MATERIALS PROVIDED
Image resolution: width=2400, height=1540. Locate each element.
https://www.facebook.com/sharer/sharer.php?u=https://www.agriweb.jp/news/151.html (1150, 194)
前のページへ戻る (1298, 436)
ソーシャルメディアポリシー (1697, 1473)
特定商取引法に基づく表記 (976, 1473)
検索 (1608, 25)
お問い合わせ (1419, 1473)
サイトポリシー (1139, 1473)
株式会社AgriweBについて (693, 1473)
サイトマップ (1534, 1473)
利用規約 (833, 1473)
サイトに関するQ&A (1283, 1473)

TASK GOAL
What's wanted here is every record, retyped exactly as shown above.

OUTPUT OF THE TASK
Image resolution: width=2400, height=1540. Locate each element.
https://www.facebook.com/sharer/sharer.php?u=https://www.agriweb.jp/news/151.html (1150, 194)
前のページへ戻る (1298, 436)
ソーシャルメディアポリシー (1697, 1473)
特定商取引法に基づく表記 (976, 1473)
検索 (1608, 25)
お問い合わせ (1419, 1473)
サイトポリシー (1139, 1473)
株式会社AgriweBについて (693, 1473)
サイトマップ (1534, 1473)
利用規約 (833, 1473)
サイトに関するQ&A (1283, 1473)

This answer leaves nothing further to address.